*Problem statement*
Set down word for word each line from the one containing "Image resolution: width=1023" through the end of the records, both included. Do not copy any pictures.
== Segment start ==
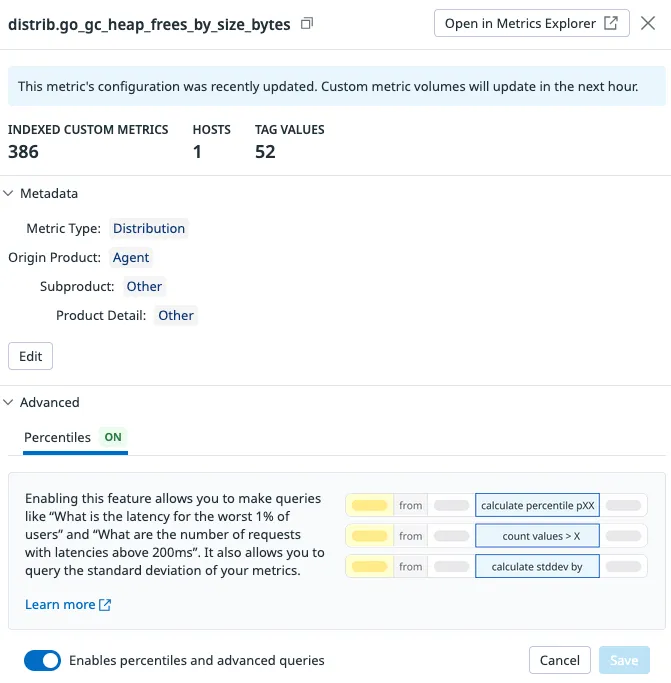Click the count values > X example
This screenshot has width=671, height=683.
click(x=537, y=537)
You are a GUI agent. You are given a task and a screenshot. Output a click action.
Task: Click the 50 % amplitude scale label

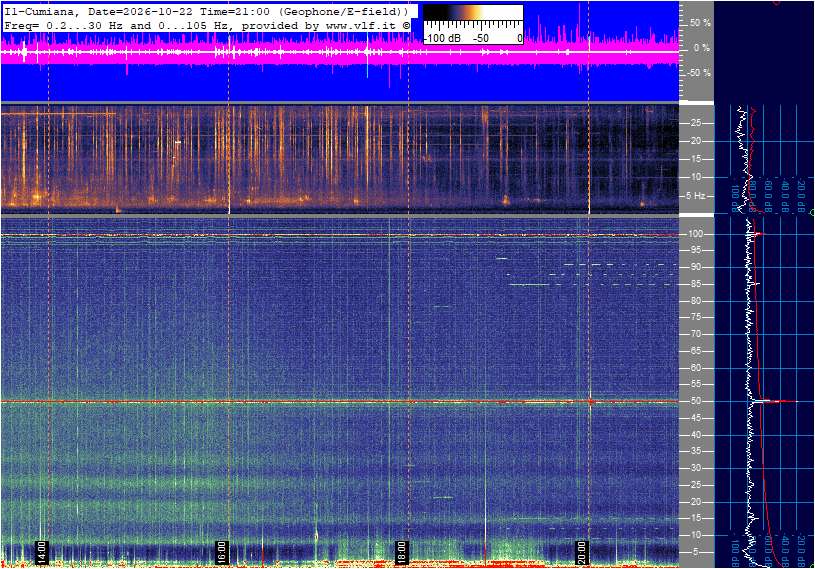pos(700,23)
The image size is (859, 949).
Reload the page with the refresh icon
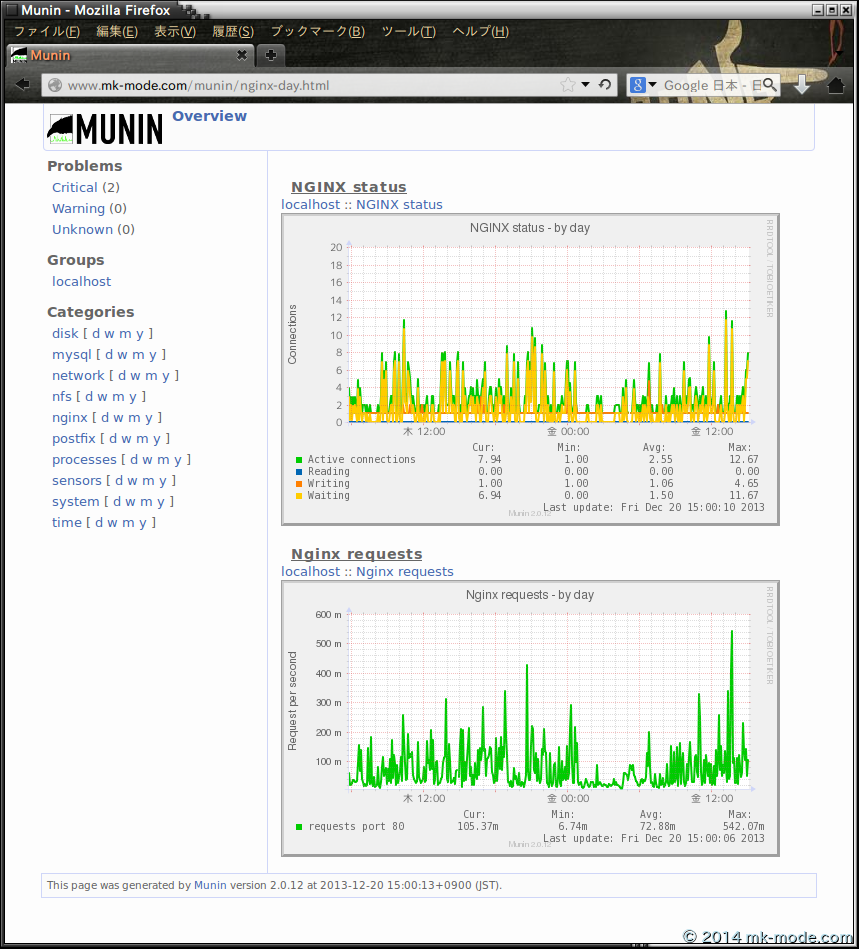coord(604,85)
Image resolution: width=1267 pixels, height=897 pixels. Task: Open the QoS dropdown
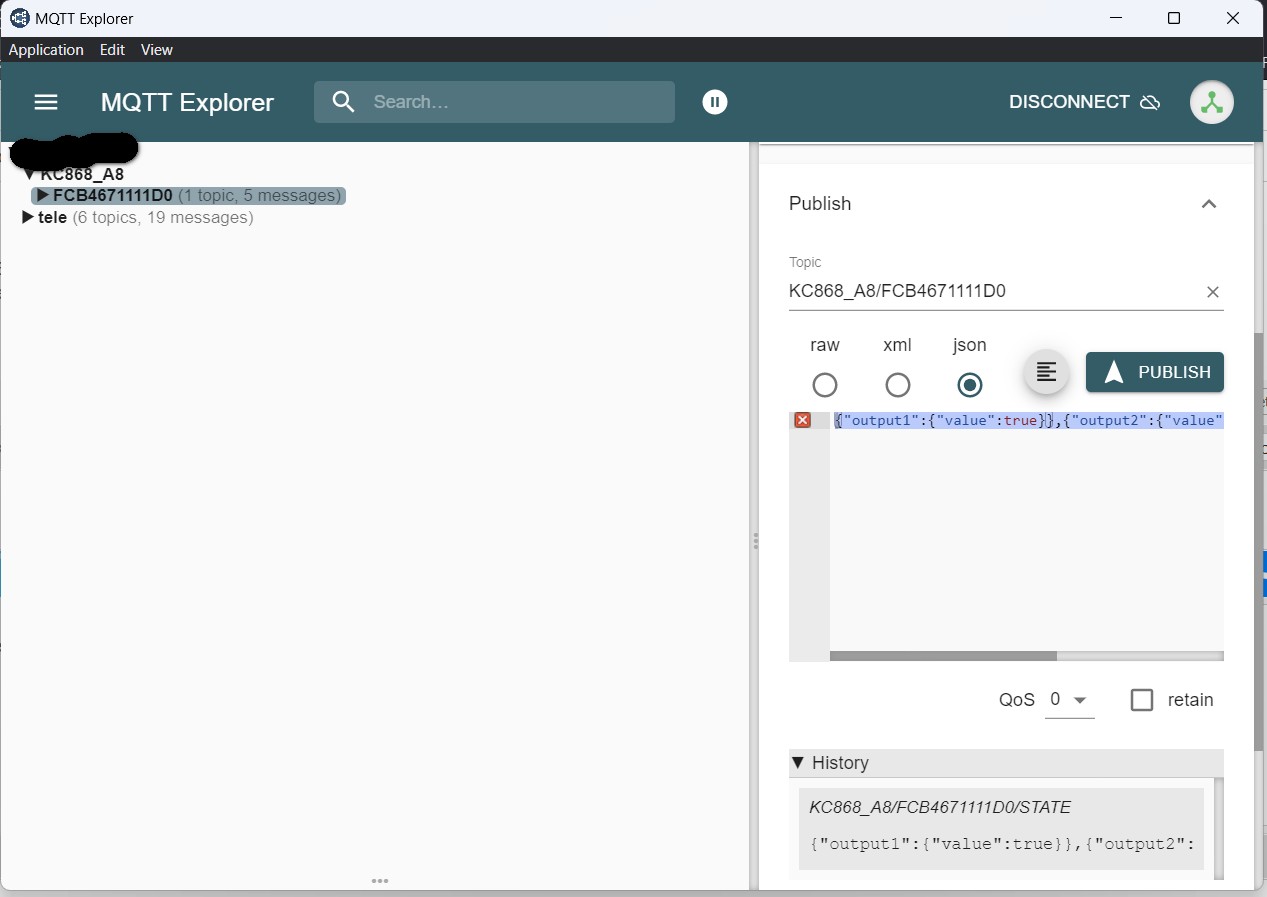pyautogui.click(x=1069, y=700)
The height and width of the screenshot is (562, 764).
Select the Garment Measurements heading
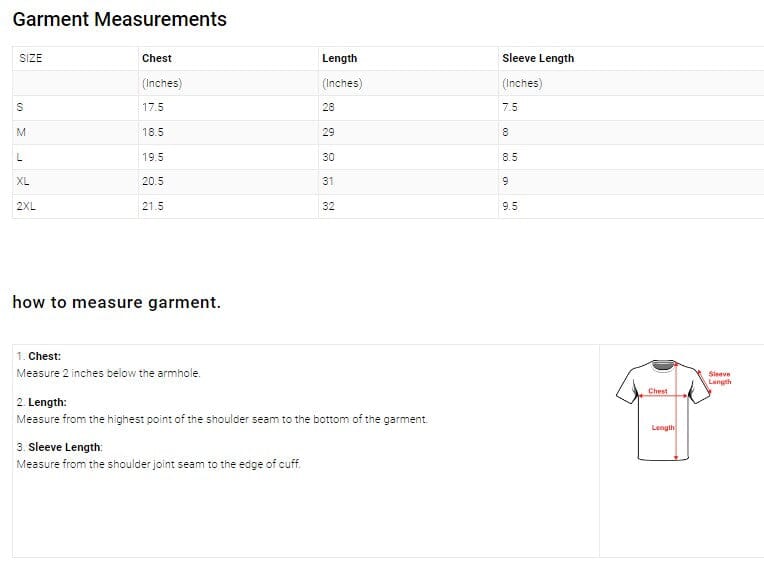(120, 19)
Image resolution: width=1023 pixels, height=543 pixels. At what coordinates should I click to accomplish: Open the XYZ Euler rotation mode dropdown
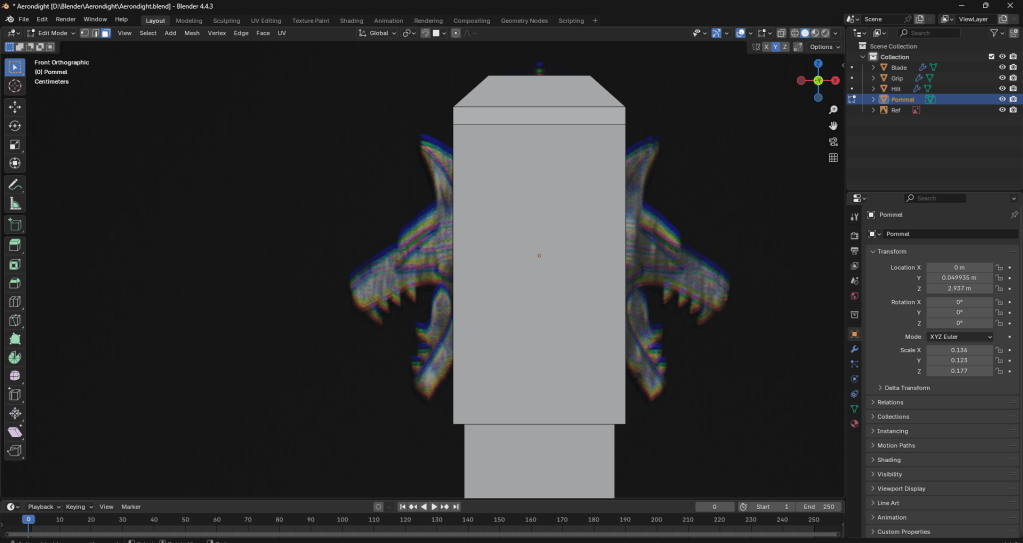(x=960, y=337)
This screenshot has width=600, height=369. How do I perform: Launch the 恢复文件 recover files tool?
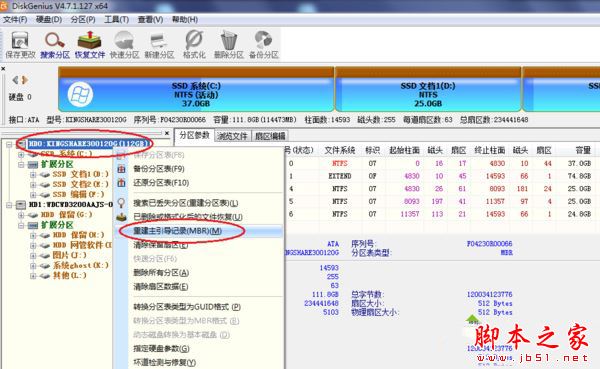pos(90,44)
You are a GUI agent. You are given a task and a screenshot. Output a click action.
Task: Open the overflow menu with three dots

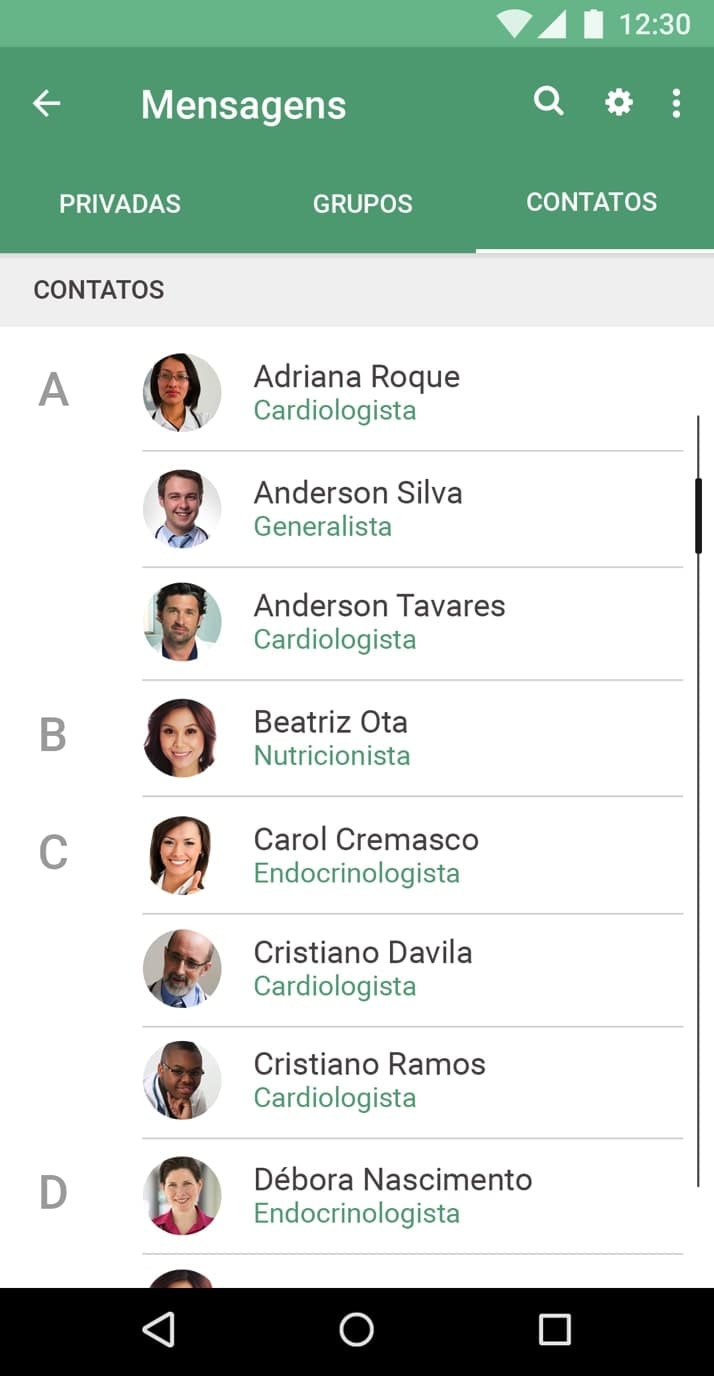tap(676, 102)
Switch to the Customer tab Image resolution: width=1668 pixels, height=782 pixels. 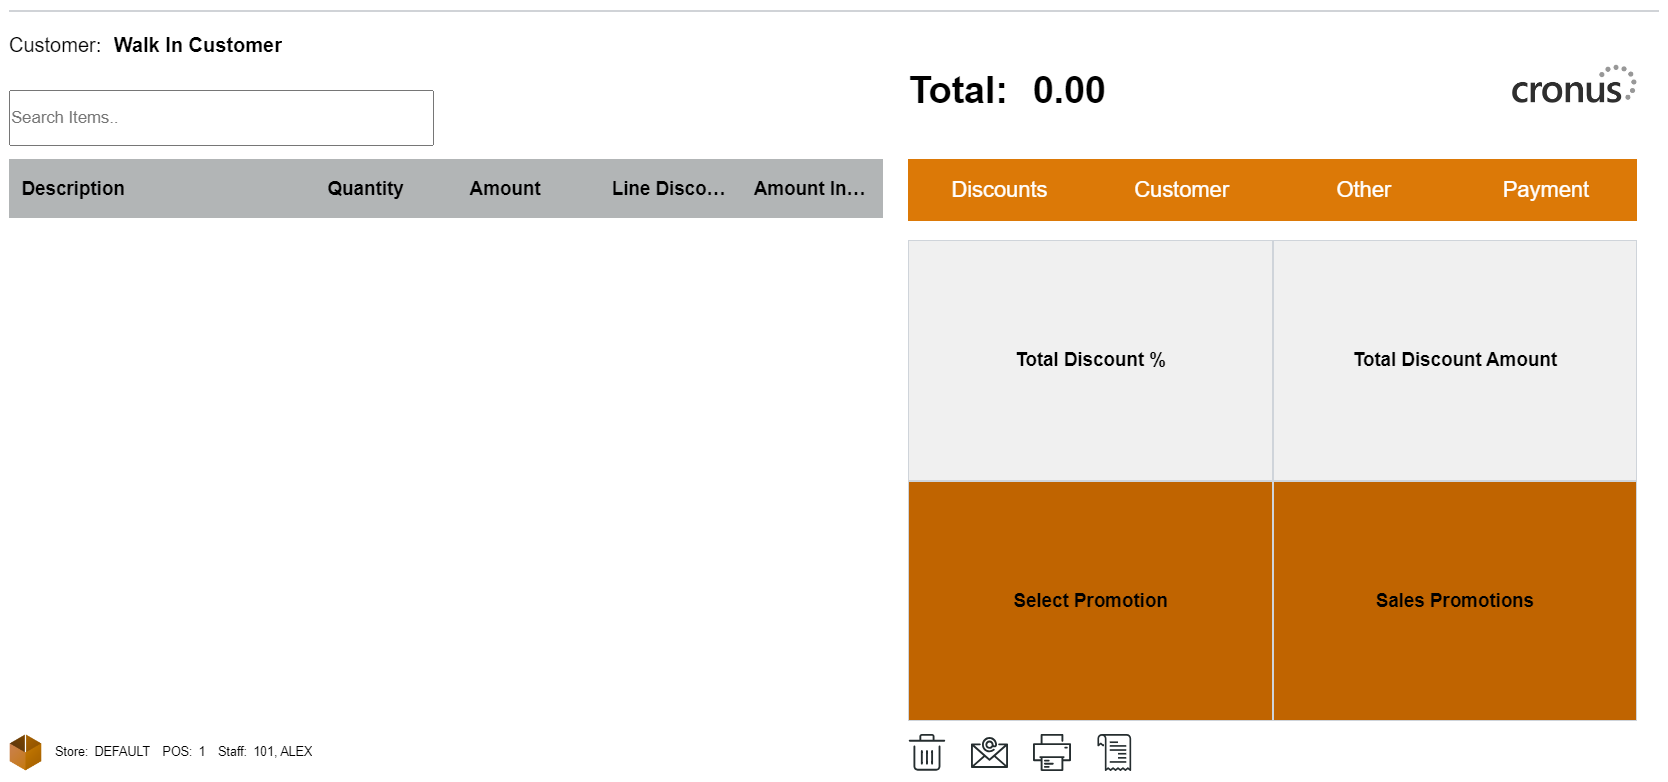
== Segment end ==
*Response box*
Image resolution: width=1023 pixels, height=543 pixels. At what coordinates should I click to accomplish: Open the XYZ Euler rotation mode dropdown
(x=960, y=337)
This screenshot has width=600, height=369. How do I perform: Launch the 恢复文件 recover files tool?
pos(90,44)
You are a GUI agent. You are given a task and a screenshot. Output a click action.
Task: Open the overflow menu with three dots

tap(676, 102)
Switch to the Customer tab Image resolution: width=1668 pixels, height=782 pixels. 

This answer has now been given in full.